■ Task description
Across all entries below, how many lines include "size"? Answer with the number alone.

■ Data to use

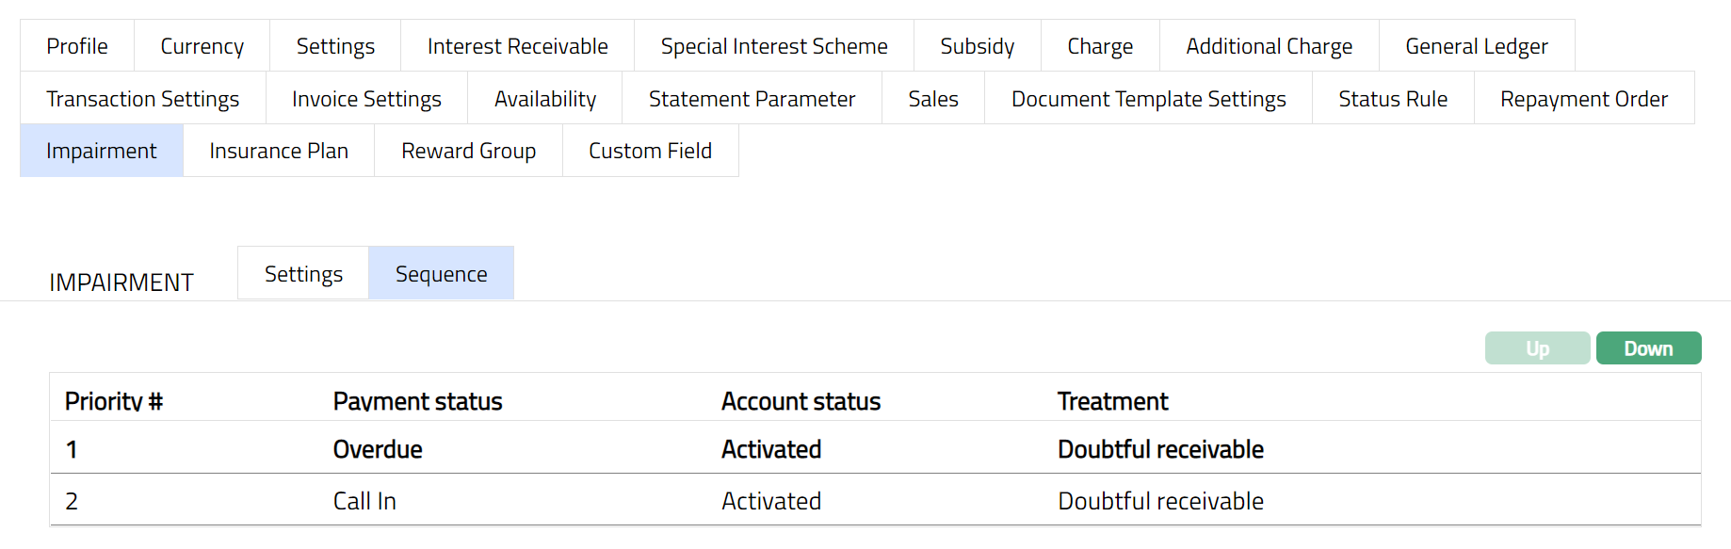Open the Status Rule tab
Image resolution: width=1731 pixels, height=549 pixels.
pos(1393,99)
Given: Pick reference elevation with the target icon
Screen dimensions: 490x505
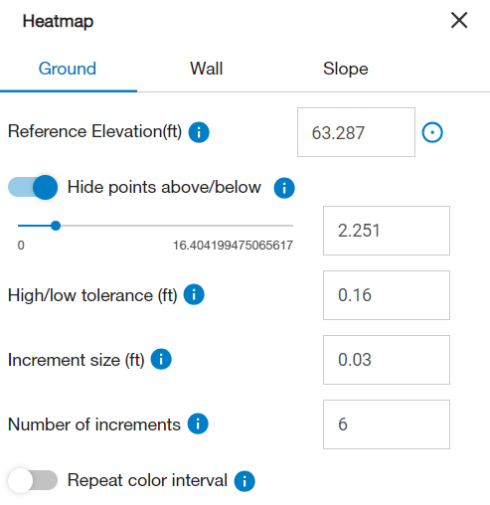Looking at the screenshot, I should coord(432,132).
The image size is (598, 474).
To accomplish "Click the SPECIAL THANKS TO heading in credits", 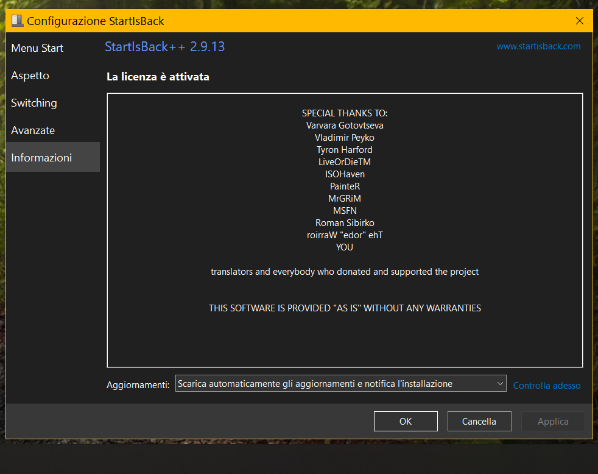I will pos(345,113).
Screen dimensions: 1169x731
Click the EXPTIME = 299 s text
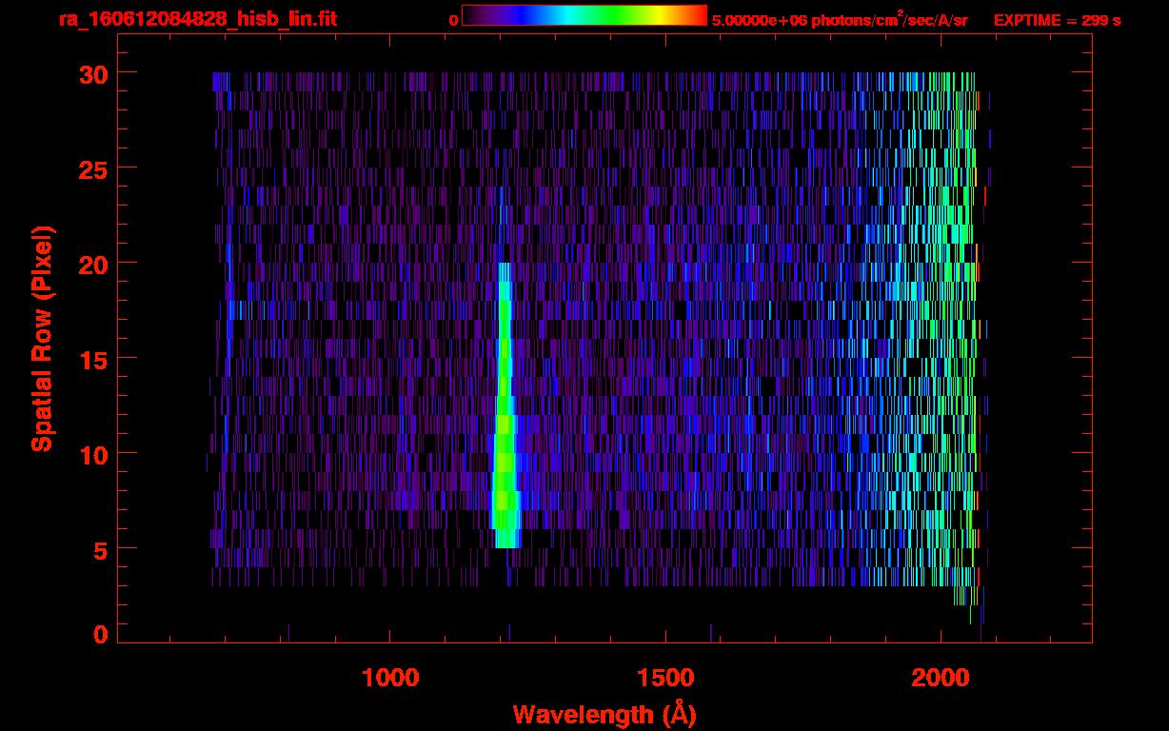click(x=1057, y=20)
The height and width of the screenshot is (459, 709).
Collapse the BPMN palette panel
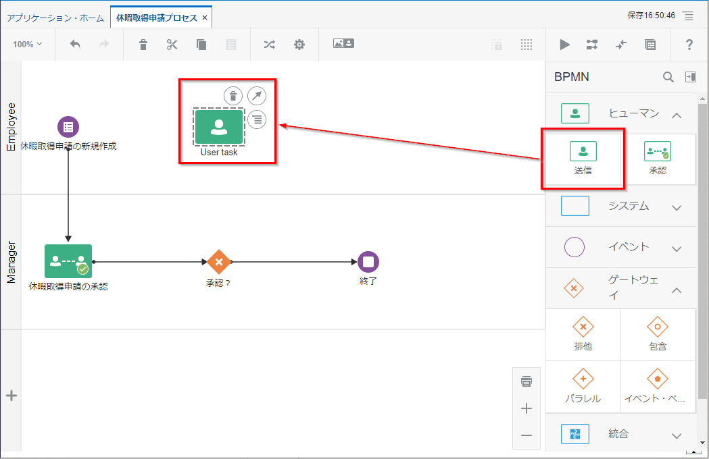690,77
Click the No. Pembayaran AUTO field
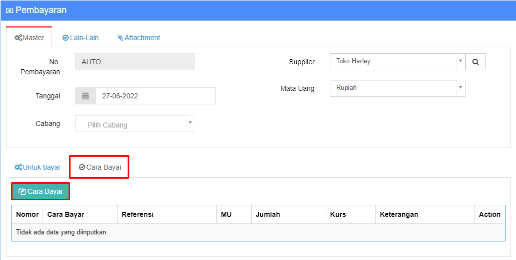The height and width of the screenshot is (260, 516). [135, 62]
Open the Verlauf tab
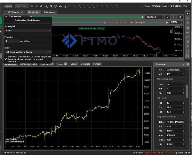Screen dimensions: 192x155 [74, 64]
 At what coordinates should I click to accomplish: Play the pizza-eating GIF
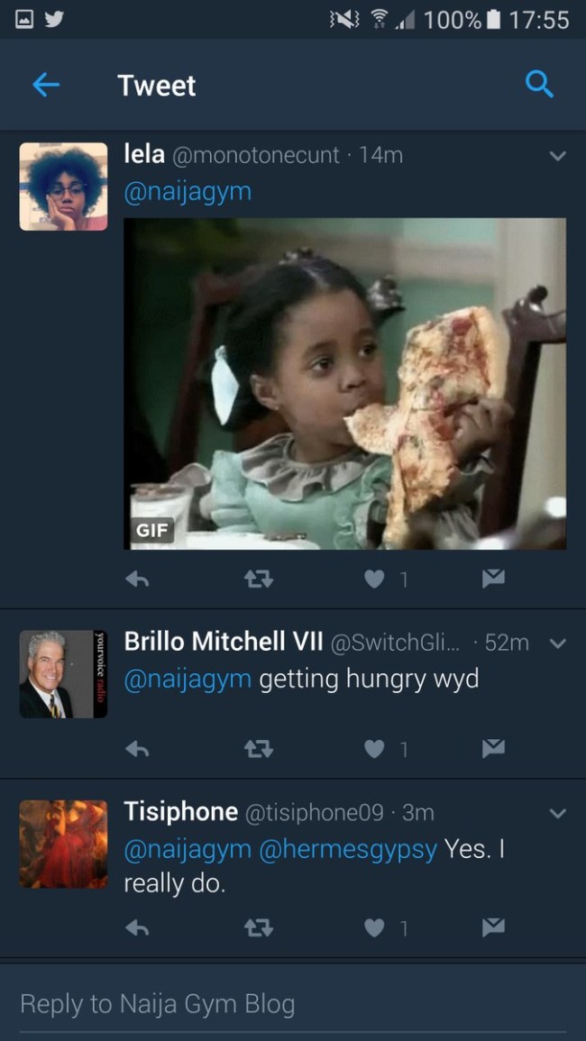tap(344, 384)
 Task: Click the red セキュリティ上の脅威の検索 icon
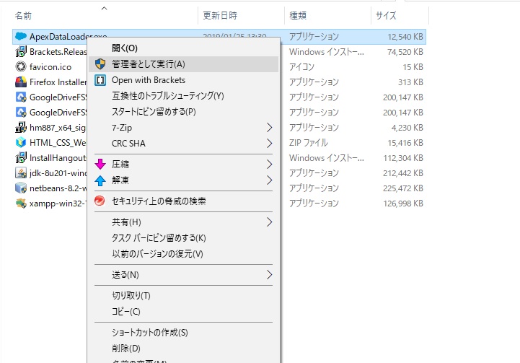[x=100, y=201]
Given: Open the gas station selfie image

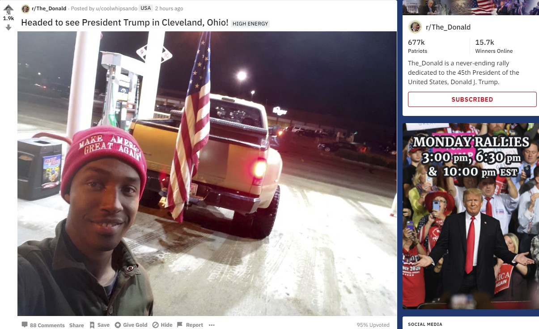Looking at the screenshot, I should [207, 174].
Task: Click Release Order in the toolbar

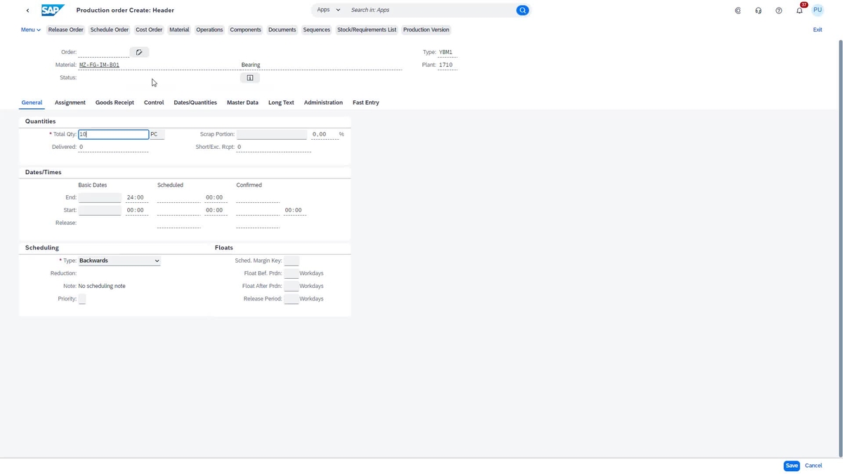Action: coord(65,29)
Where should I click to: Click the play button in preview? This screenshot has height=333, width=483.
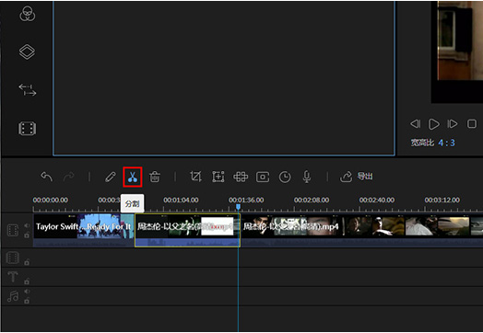click(434, 124)
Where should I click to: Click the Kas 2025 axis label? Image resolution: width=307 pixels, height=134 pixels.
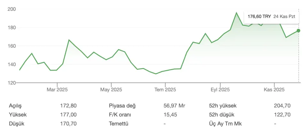[274, 90]
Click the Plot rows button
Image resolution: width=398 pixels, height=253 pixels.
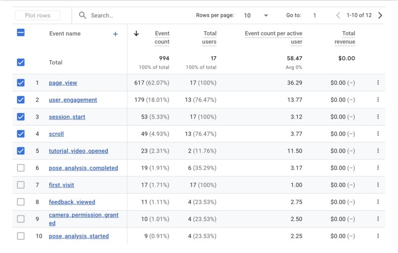click(x=38, y=15)
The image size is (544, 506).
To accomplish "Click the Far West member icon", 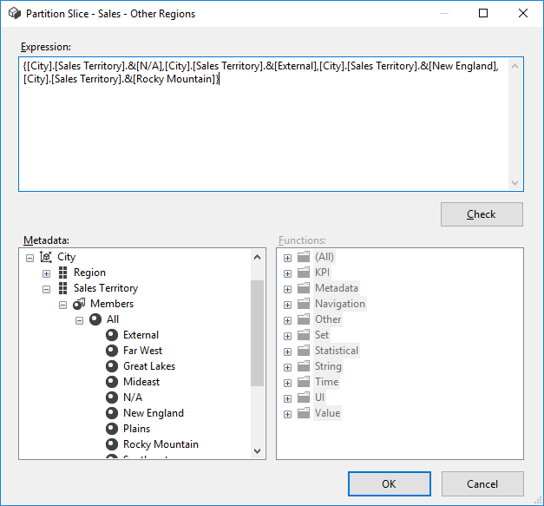I will [x=111, y=351].
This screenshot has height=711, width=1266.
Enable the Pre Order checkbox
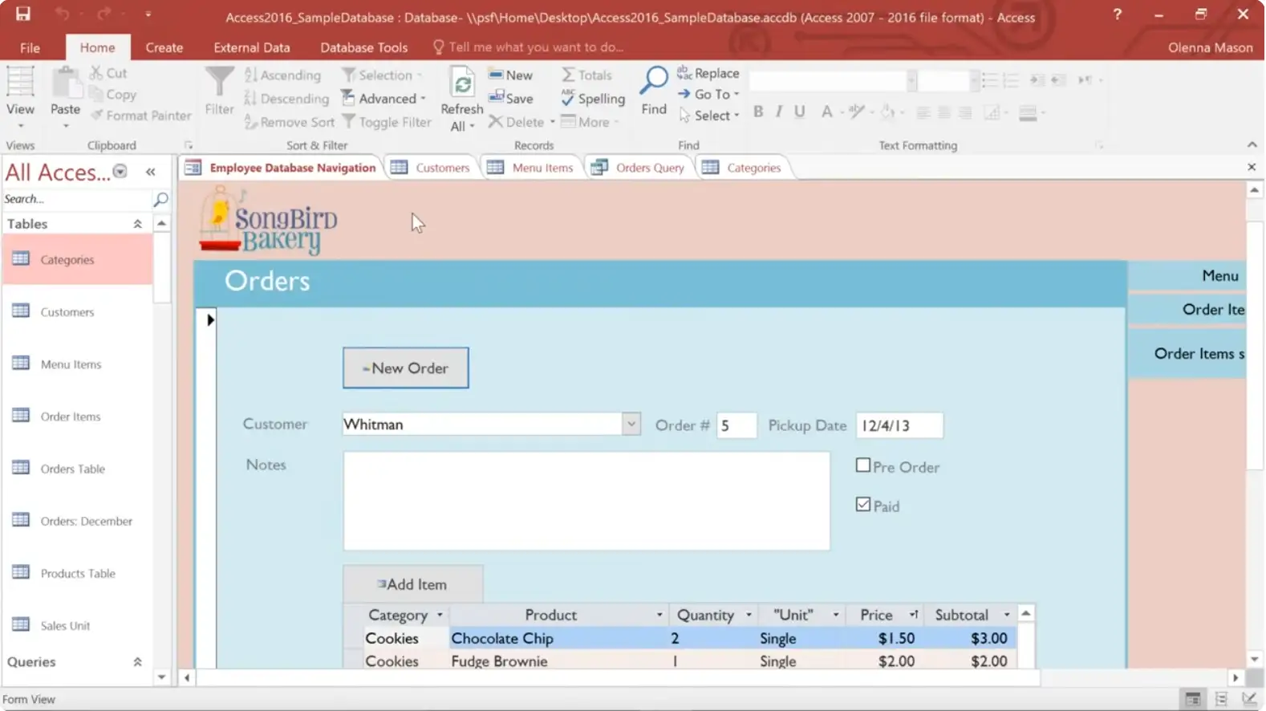863,465
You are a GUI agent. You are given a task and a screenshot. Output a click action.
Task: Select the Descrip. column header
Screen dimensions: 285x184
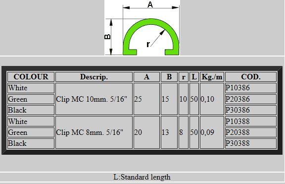click(94, 77)

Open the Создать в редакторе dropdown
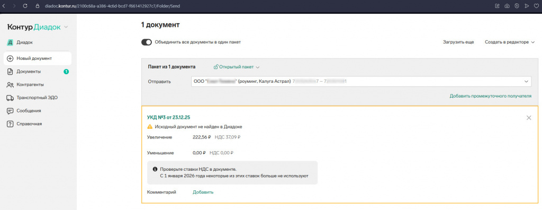coord(510,42)
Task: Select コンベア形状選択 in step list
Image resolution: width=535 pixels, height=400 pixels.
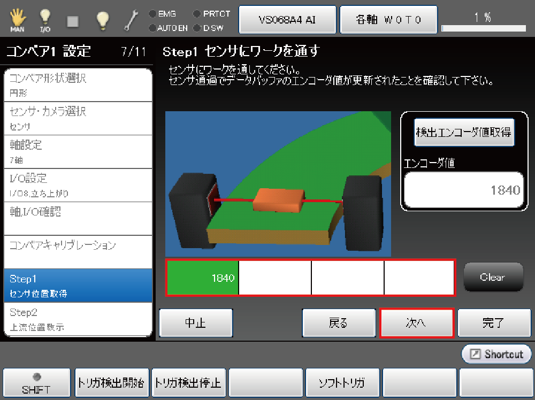Action: pyautogui.click(x=78, y=85)
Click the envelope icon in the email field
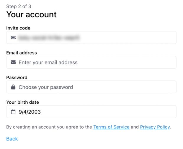The height and width of the screenshot is (149, 183). point(13,62)
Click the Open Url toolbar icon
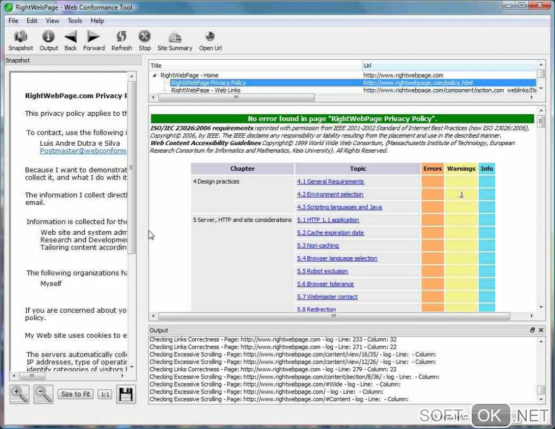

■ Answer to the exercise
2